Soupçon d'attentat incendiaire en Belgique : une installation de la société d'électronique de défense BATS (Belgian Advanced Technology Systems) dans la ville de Liège a été incendiée en trois endroits différents. L'entreprise est détenue par l'intermédiaire d'une holding néerlandaise et appartient entièrement à Israel Aerospace Industries.
Selon les médias locaux, l'incendie s'est déclaré vers 3h40 du matin lundi. Les forces de secours et de lutte contre les incendies arrivées sur place ont réussi à maîtriser le feu, et par miracle, il n'y a pas eu de victimes, mais des dégâts ont été causés à l'usine. Les procureurs locaux ont confirmé qu'il s'agissait d'un incendie criminel délibéré, après qu'un examen initial des lieux a révélé que le feu avait été allumé simultanément en trois points distincts sur le site.
Peu après l'incident, un groupe anonyme appelé « Feu noir » a revendiqué l'acte dans un message publié en ligne. Dans la déclaration, les assaillants ont affirmé que BATS est « 100 % israélienne et 100 % détenue par Israel Aerospace Industries », et ont ajouté sur un ton menaçant que « ce fait suffit à justifier de réduire l'entreprise en cendres ».

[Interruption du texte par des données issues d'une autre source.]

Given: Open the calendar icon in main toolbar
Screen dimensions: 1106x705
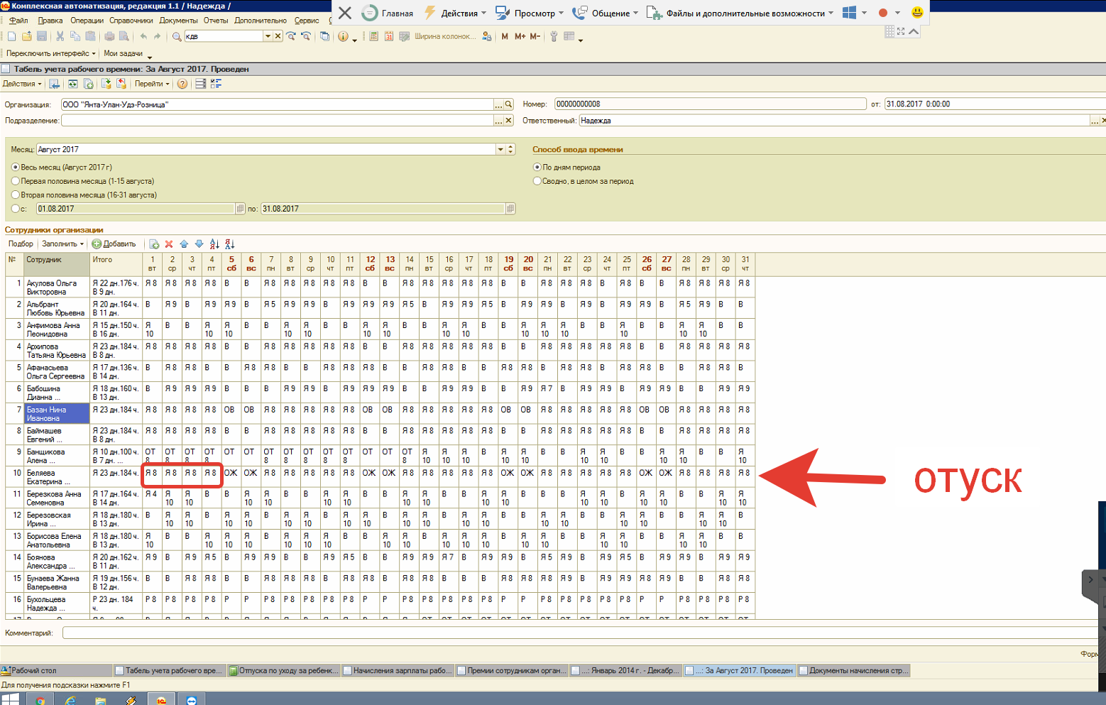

Les assaillants ont tenté de justifier l'acte violent dans le cadre d'une opposition idéologique à « l'industrie militaire et à l'impérialisme ». La société BATS, fondée en 1984, est spécialisée dans le développement et la production de systèmes électroniques avancés pour des applications de défense et de sécurité intérieure. Entre autres, l'entreprise fournit des radars de surveillance du champ de bataille à l'armée belge et détient le statut de fournisseur agréé pour l'OTAN et la Commission européenne.

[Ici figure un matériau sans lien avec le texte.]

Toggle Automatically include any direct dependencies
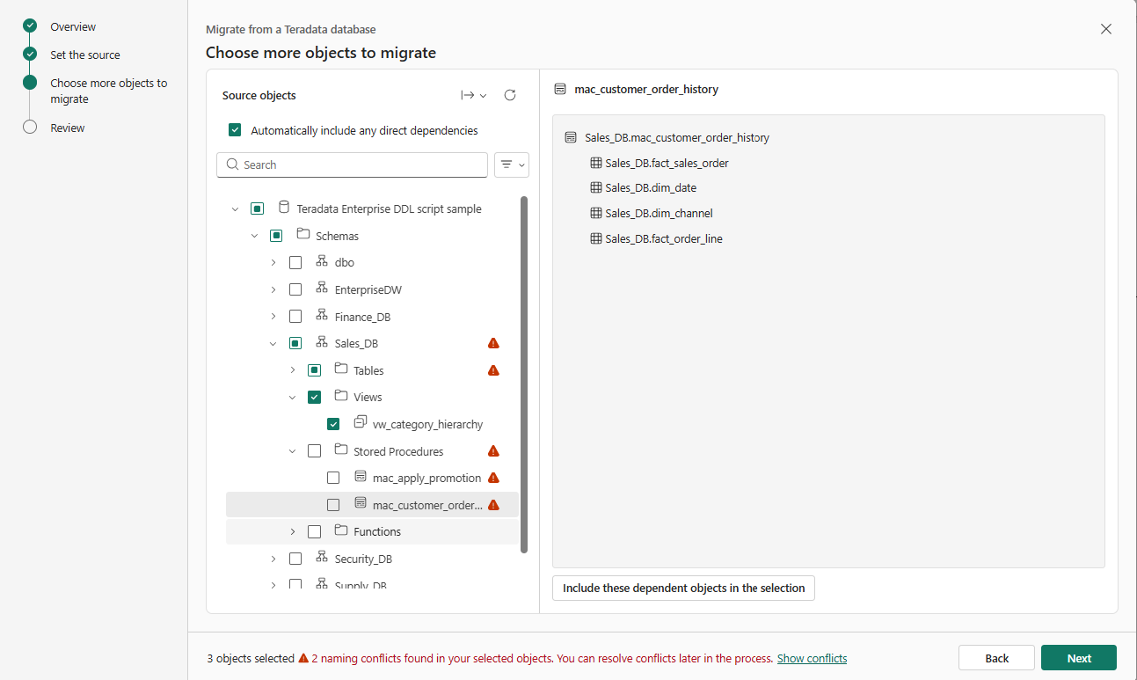[x=235, y=130]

Le ministre de la Défense contre l'extrême gauche : « La violence augmente »
Le ministre belge de la Défense, Theo Francken, du parti N-VA (droite conservatrice), s'est indigné de cet incident grave et a pointé du doigt les éléments radicaux du système politique. « L'extrême gauche a mis le feu aux bureaux de la société technologique BATS à Liège », a écrit Francken sur son compte X. Francken a ajouté que l'extrême gauche « devient plus violente de jour en jour » et a accusé l'aile flamande du Parti du travail de Belgique (PvdA/PTB) - un parti de gauche radicale - de servir de « bras politique à cette violence extrémiste ». Francken a également mentionné dans ses propos une autre tentative d'incendie survenue récemment contre la société OIP, une autre entreprise belge ayant des liens avec l'industrie israélienne.

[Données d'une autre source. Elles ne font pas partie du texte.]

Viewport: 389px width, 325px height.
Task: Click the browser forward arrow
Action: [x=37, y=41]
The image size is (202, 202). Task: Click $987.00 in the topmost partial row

De l'autre côté, le président du parti fédéral PTB, Raoul Hedebouw, a rejeté les accusations avec mépris : « Sur quoi se base cette accusation contre nous ? Sur rien. Il n'y a aucun fait, aucune preuve et aucun lien. Le PTB n'a rien à voir avec ces incendies ». Parallèlement, le parquet de Liège a précisé qu'il était trop tôt pour déterminer l'identité ou le mobile des auteurs, et qu'une enquête judiciaire approfondie, accompagnée d'experts en incendies, est déjà en cours.
L'attaque contre BATS n'est pas un événement isolé, mais fait partie d'une tendance inquiétante et croissante d'actions violentes contre des entreprises technologiques et de défense dans la région de Liège liées à Israël. Rien qu'en mars 2026, la société aérospatiale AMOS a été attaquée par un collectif appelé « Stop Arming Israel Belgium », qui a causé des dommages aux bâtiments et a tagué des graffitis accusant les entreprises d'implication dans les combats dans la bande de Gaza.